Collected data
========================================

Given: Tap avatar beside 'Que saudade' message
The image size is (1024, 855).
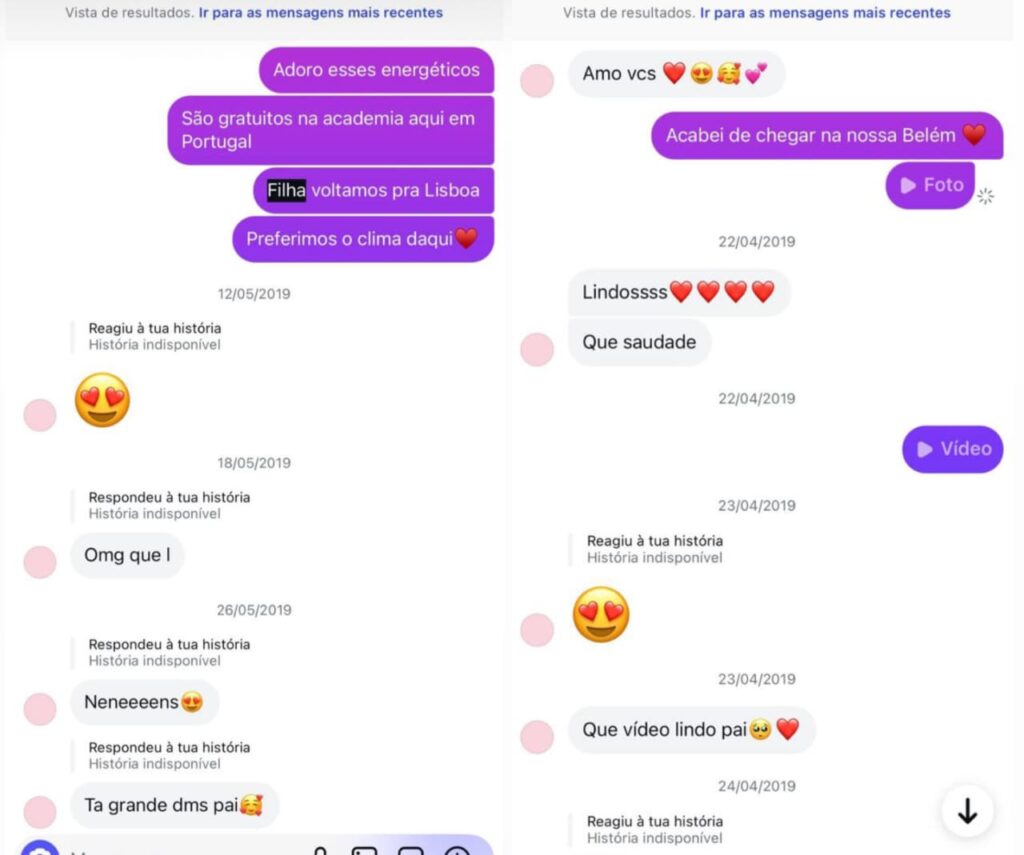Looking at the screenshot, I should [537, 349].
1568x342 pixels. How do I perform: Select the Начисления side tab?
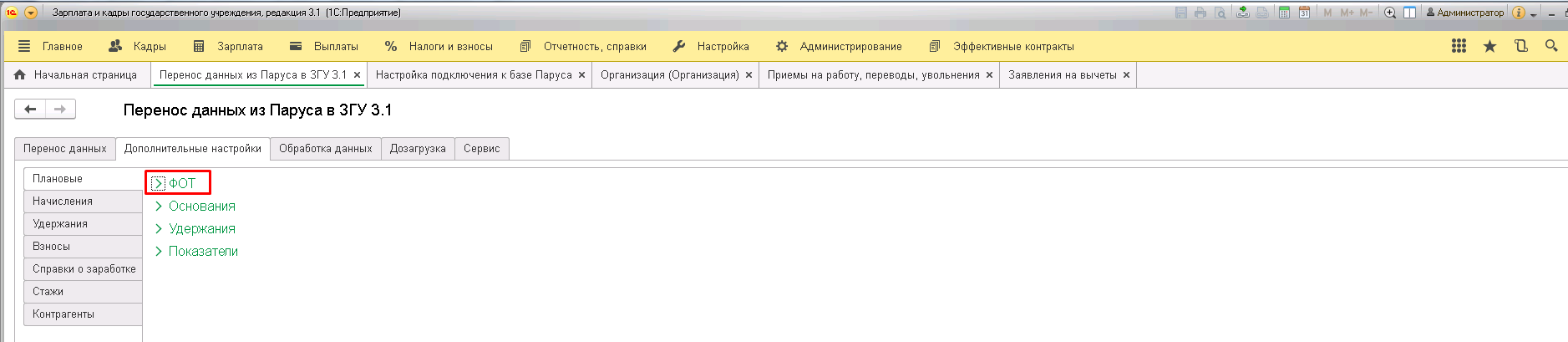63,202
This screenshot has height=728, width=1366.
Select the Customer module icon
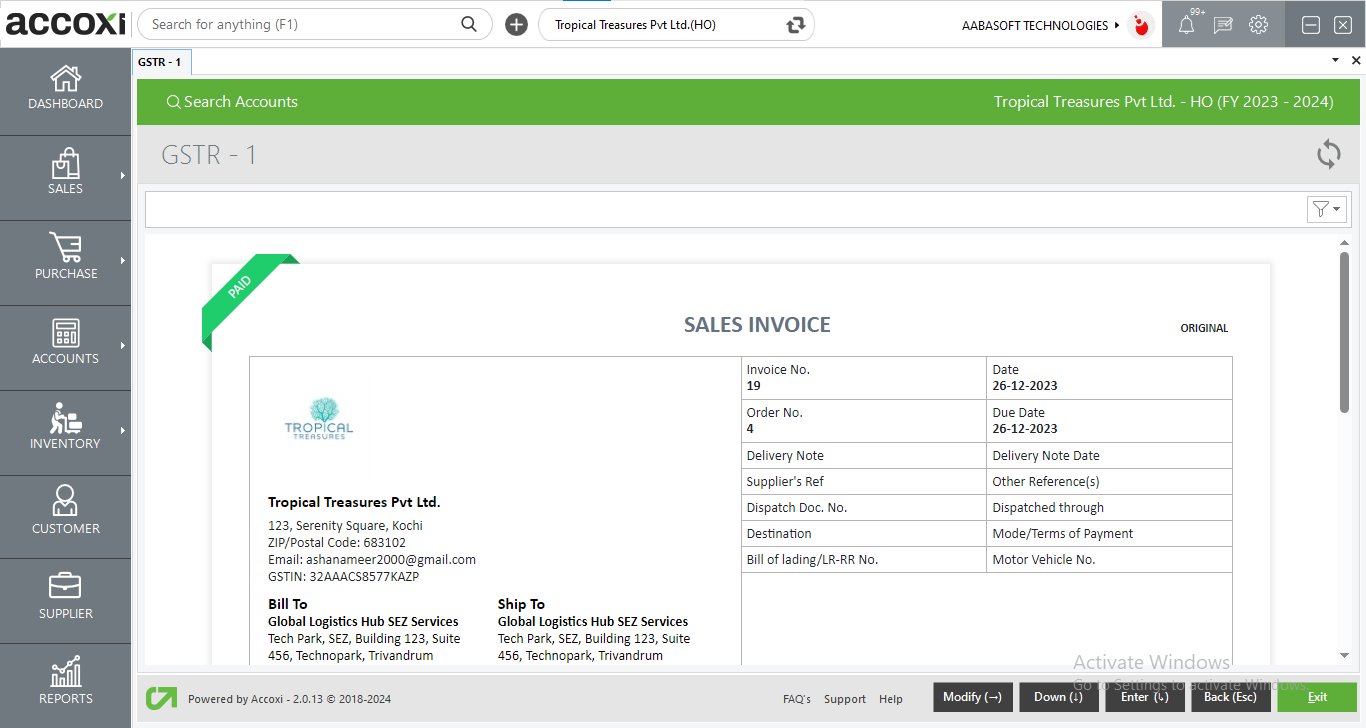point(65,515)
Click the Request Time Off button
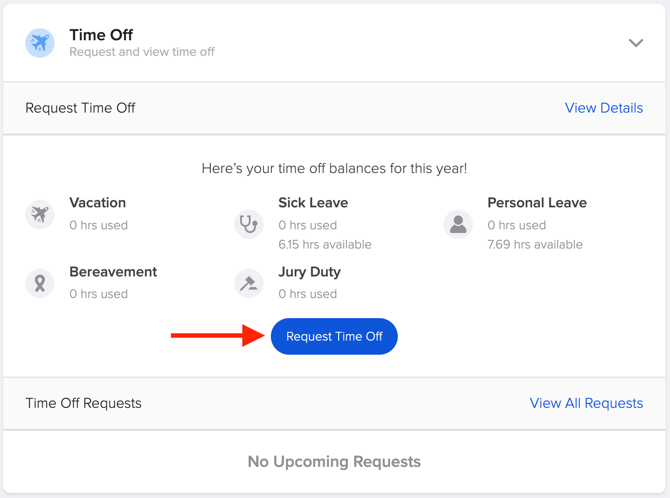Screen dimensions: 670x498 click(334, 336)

========================================

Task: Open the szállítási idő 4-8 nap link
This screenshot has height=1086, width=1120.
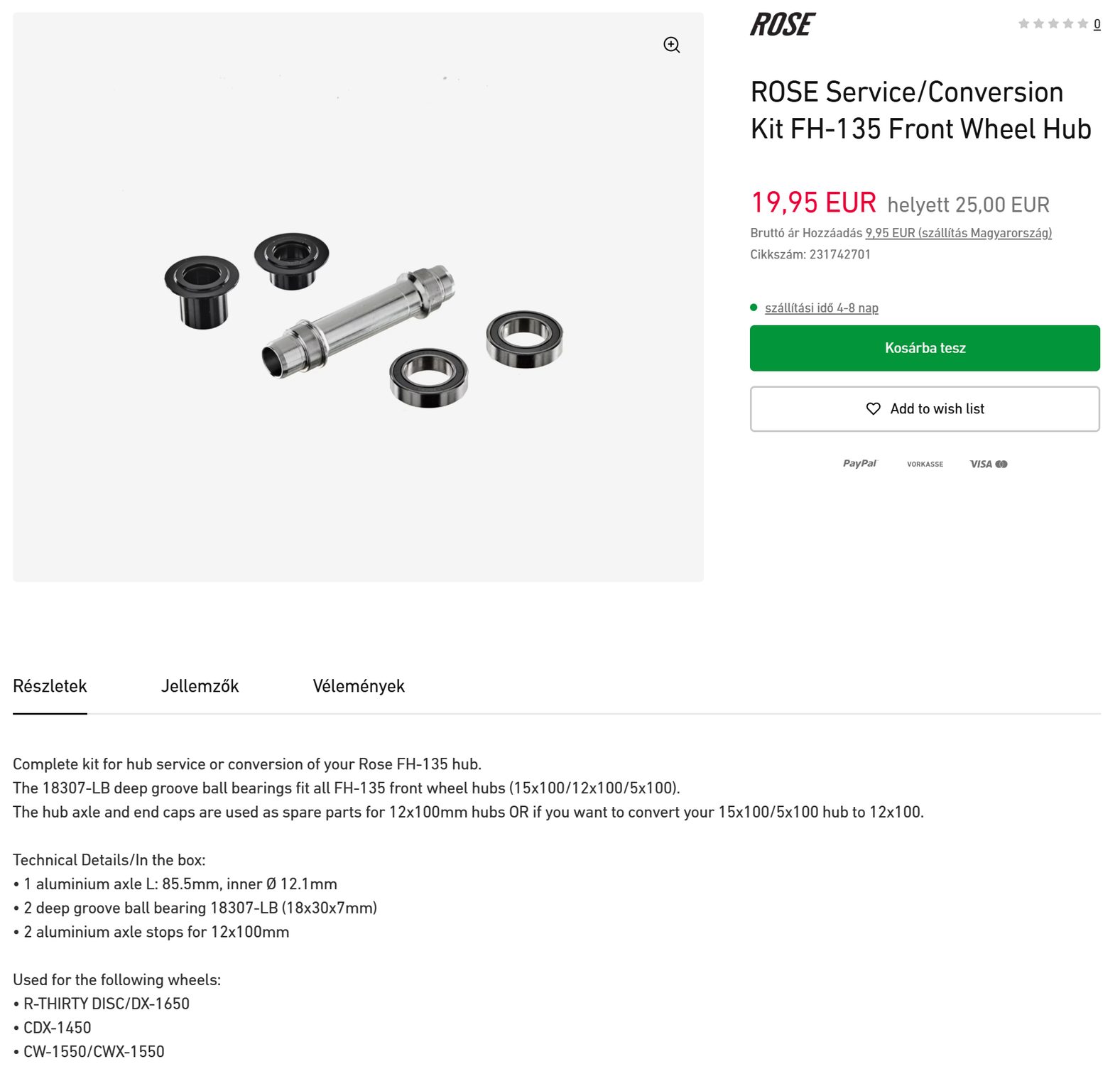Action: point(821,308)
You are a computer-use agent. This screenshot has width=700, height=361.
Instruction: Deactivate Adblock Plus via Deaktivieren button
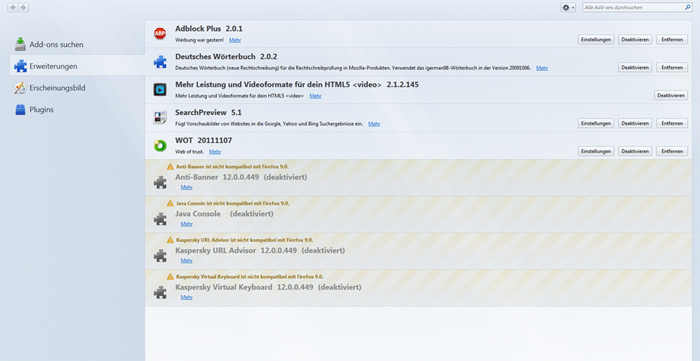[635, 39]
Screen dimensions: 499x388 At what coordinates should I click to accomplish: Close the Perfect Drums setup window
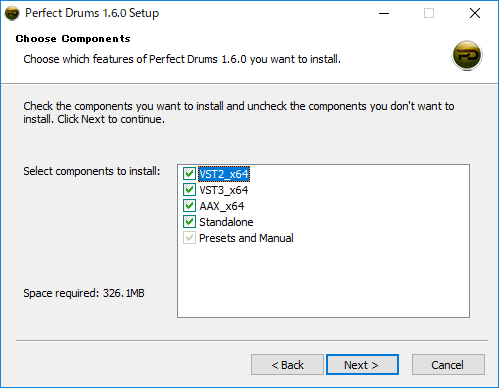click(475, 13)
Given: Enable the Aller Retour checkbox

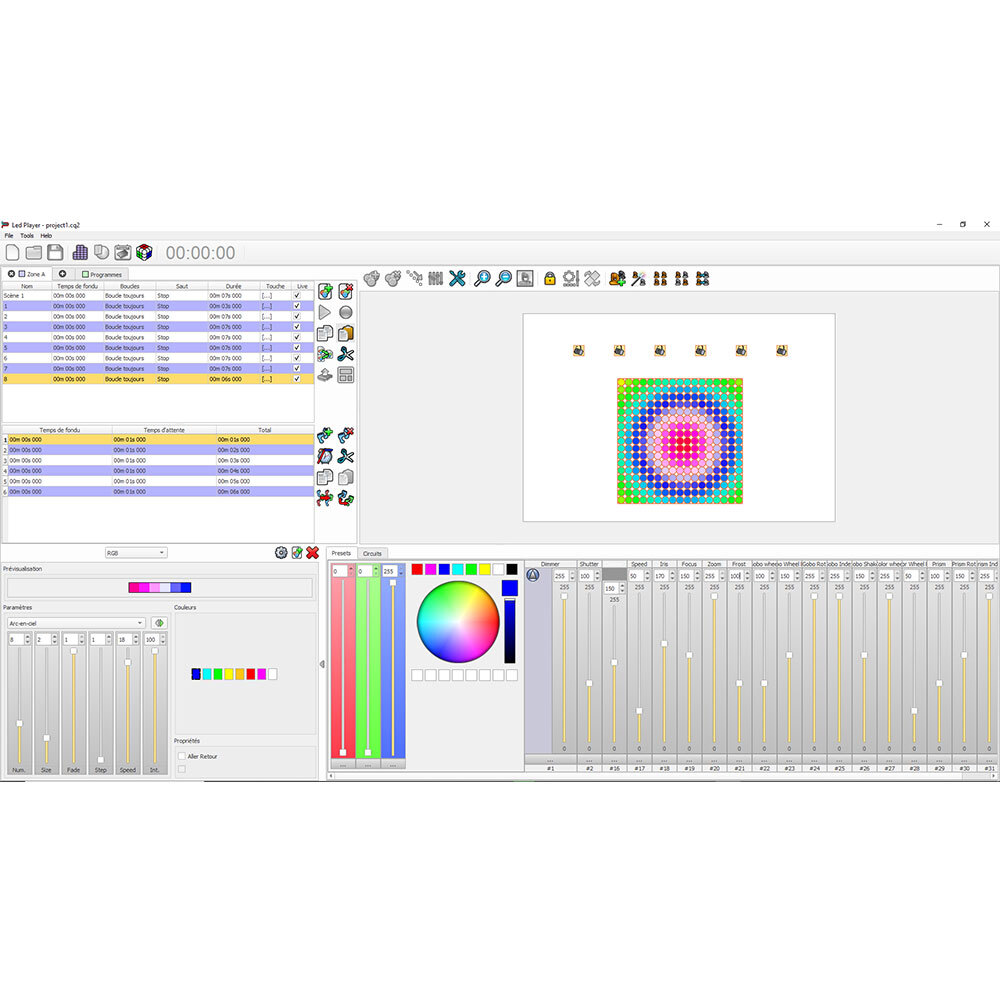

========================================

## TASK
Above are some records; quote exactly and only the lines that begin at the line containing "This screenshot has height=1086, width=1120." and stop after the line containing "Given: Enable the Aller Retour checkbox", leaving out the pictures.

## FINISHED TASK
This screenshot has height=1086, width=1120.
Action: point(821,308)
You are a computer-use agent. This screenshot has width=700, height=361.
Instruction: Deactivate Adblock Plus via Deaktivieren button
[635, 39]
Screen dimensions: 499x388 At what coordinates should I click to accomplish: Close the Perfect Drums setup window
click(475, 13)
Given: Enable the Aller Retour checkbox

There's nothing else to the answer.